If the last action of a function is a call, reuse the current stack frame (jump instead of call).

// Before (uses stack)       After (reuses stack frame)
fn factorial(n, acc) {        fn factorial(n, acc) {
    if n == 0 { acc }             loop {
    else { factorial(n-1, n*acc) } if n == 0 { return acc; }
}                                  acc = n * acc;
                                   n = n - 1;
                                 }
                              }

Prevents stack overflow for tail-recursive functions.

Escape Analysis

Determine if an object escapes the function that creates it.

  • Doesn't escape: Allocate on the stack (or eliminate entirely). Avoid heap allocation.
  • Escapes: Must allocate on the heap.
FUNCTION SUM_PAIR(a, b)
    pair ← (a, b)      // pair doesn't escape -> stack allocated (or eliminated)
    RETURN pair.first + pair.second

JVM uses escape analysis to avoid heap allocation for non-escaping objects (scalar replacement).

Devirtualization

Replace virtual (dynamic dispatch) calls with direct calls when the concrete type is known.

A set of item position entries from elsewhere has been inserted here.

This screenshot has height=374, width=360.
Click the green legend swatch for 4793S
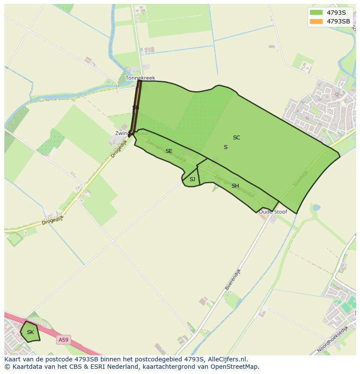pyautogui.click(x=316, y=12)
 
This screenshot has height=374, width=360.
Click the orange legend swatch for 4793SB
pyautogui.click(x=316, y=21)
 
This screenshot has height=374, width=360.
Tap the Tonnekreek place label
pyautogui.click(x=140, y=78)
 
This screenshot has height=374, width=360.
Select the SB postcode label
pyautogui.click(x=136, y=107)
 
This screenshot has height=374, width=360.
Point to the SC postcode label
pyautogui.click(x=237, y=138)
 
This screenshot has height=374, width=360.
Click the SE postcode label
pyautogui.click(x=169, y=151)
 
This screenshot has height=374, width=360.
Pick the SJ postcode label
pyautogui.click(x=192, y=179)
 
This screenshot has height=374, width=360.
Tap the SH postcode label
pyautogui.click(x=235, y=186)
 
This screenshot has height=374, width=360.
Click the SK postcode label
pyautogui.click(x=30, y=332)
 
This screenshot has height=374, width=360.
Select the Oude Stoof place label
pyautogui.click(x=273, y=212)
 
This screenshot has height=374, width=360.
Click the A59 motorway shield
pyautogui.click(x=63, y=340)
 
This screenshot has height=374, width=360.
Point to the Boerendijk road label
pyautogui.click(x=233, y=279)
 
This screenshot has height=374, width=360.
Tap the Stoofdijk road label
pyautogui.click(x=300, y=178)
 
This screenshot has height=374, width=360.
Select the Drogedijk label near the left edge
pyautogui.click(x=53, y=220)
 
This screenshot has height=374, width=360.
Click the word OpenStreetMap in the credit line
pyautogui.click(x=236, y=367)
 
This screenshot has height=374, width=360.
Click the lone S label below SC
pyautogui.click(x=226, y=147)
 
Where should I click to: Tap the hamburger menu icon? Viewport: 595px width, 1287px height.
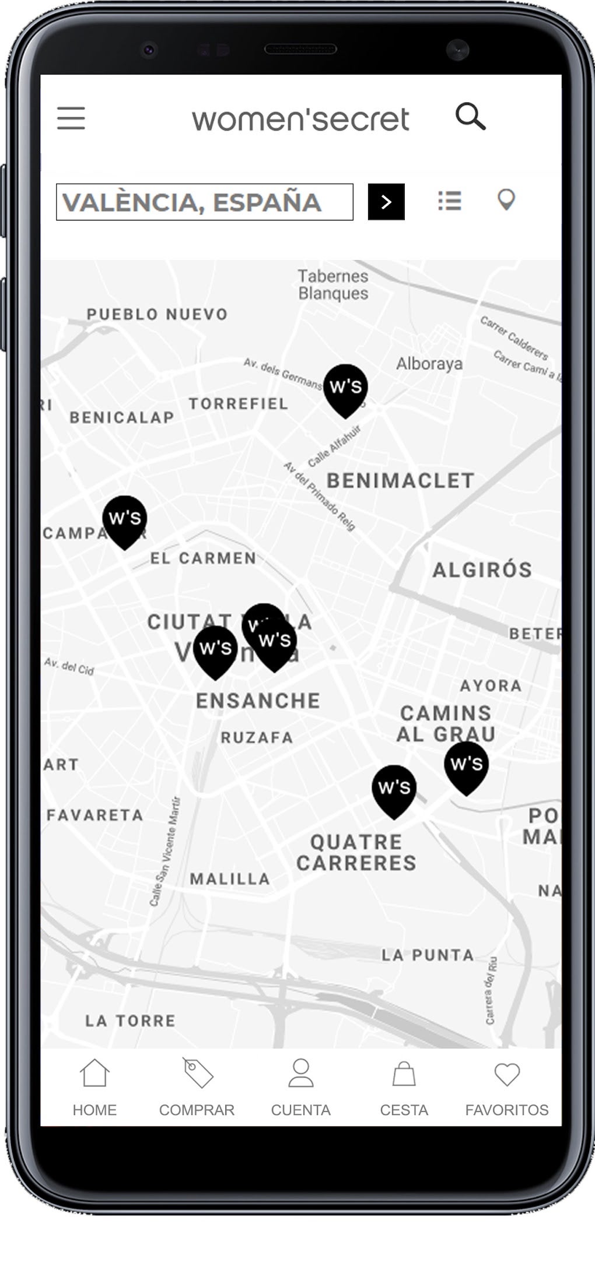coord(71,118)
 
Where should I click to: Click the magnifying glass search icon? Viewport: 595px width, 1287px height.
coord(470,117)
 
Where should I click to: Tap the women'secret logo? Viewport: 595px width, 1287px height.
coord(300,119)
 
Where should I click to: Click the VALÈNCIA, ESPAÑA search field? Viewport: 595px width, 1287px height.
coord(204,202)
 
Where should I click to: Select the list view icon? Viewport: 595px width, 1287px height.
coord(450,201)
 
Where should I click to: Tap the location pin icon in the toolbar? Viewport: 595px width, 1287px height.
coord(506,200)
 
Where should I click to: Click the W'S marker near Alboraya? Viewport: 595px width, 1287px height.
coord(346,388)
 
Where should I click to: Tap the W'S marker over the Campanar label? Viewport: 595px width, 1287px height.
coord(124,519)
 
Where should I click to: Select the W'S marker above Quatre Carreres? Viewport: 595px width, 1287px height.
coord(394,789)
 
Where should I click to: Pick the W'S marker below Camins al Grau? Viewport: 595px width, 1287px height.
coord(466,765)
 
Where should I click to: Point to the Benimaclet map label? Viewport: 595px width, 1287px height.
coord(400,481)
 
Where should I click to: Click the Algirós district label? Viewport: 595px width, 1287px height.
coord(482,569)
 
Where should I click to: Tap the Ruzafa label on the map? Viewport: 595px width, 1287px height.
coord(257,738)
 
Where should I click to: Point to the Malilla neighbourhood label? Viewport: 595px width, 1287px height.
coord(230,879)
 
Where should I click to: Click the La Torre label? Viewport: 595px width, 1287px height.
coord(130,1021)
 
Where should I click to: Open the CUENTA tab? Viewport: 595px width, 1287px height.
coord(300,1087)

// Before (dynamic dispatch via vtable)
FUNCTION PROCESS(shape: Shape)  shape.AREA()

// After (if compiler proves shape is always Circle)
FUNCTION PROCESS(shape: Circle)  Circle.AREA(shape)   // direct call, can be inlined

Enables further optimizations (inlining, constant folding) that are impossible through a vtable.

Polyhedral Model

A mathematical framework for analyzing and optimizing nested loops over arrays. Models loop iterations as integer points in a polyhedron.

Enables: Automatic parallelization, tiling, fusion, fission, skewing, interchange.

Tools: Polly (LLVM polyhedral optimizer), PLUTO.

Applications in CS

  • Performance: Understanding compiler optimizations helps write code that the compiler can optimize well (avoid aliasing, use simple loops, prefer stack allocation).
  • Benchmarking: Ensure the compiler doesn't optimize away the code you're benchmarking. Use black_box() in Rust.
  • Debugging optimized code: Optimized code may not correspond to source line-by-line. Understanding transformations helps debug optimized binaries.
  • Language design: Language features affect optimizability. Rust's ownership enables optimizations impossible in C (no aliasing between &mut references).